Aşağıdaki kayıtlarda "Check Email me with news and offers" ifadesinin geçtiği satırdan başlayıp "Action: click(987, 253)" ifadesinin geçtiği satıra kadar uzanan satırları, iki uç satır da dahil, hiçbir değişiklik yapmadan kopyala.

> [Kullanılacak veriler]
****************

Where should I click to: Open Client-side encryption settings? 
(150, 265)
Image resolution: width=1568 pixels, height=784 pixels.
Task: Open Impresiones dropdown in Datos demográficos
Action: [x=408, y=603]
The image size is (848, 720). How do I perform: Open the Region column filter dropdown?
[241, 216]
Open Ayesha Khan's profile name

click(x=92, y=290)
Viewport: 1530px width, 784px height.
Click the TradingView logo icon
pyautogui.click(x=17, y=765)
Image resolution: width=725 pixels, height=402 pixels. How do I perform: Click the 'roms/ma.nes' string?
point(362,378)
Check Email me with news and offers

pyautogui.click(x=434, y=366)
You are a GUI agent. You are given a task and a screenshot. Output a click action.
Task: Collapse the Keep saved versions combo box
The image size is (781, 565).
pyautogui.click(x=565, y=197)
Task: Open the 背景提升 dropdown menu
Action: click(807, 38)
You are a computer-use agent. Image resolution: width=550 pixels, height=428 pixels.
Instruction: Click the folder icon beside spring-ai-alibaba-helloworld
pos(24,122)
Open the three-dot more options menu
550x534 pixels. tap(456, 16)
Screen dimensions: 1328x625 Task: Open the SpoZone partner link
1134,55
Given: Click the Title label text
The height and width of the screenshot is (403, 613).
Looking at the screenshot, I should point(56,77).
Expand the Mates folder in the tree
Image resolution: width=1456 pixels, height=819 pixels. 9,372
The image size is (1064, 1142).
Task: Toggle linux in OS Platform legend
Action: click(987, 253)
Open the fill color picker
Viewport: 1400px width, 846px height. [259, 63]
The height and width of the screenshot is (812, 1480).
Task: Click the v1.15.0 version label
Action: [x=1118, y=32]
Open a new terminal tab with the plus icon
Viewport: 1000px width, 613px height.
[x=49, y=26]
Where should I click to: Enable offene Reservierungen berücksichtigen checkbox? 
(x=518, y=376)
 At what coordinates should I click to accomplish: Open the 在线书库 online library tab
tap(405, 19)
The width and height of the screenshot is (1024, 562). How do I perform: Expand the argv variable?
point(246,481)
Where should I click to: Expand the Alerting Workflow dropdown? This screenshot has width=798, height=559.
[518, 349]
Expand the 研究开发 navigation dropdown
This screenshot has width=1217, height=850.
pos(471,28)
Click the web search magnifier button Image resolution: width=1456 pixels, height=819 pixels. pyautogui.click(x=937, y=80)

****************

> [Tam yanıt]
Check Email me with news and offers

pyautogui.click(x=434, y=366)
You are a GUI agent. You are given a task and a screenshot. Output a click action.
Task: Collapse the Keep saved versions combo box
The image size is (781, 565).
pyautogui.click(x=565, y=197)
Task: Open the 背景提升 dropdown menu
Action: click(807, 38)
You are a computer-use agent. Image resolution: width=550 pixels, height=428 pixels.
Instruction: Click the folder icon beside spring-ai-alibaba-helloworld
pos(24,122)
Open the three-dot more options menu
550x534 pixels. tap(456, 16)
Screen dimensions: 1328x625 Task: Open the SpoZone partner link
1134,55
Given: Click the Title label text
The height and width of the screenshot is (403, 613).
Looking at the screenshot, I should point(56,77).
Expand the Mates folder in the tree
Image resolution: width=1456 pixels, height=819 pixels. 9,372
The image size is (1064, 1142).
Task: Toggle linux in OS Platform legend
Action: click(987, 253)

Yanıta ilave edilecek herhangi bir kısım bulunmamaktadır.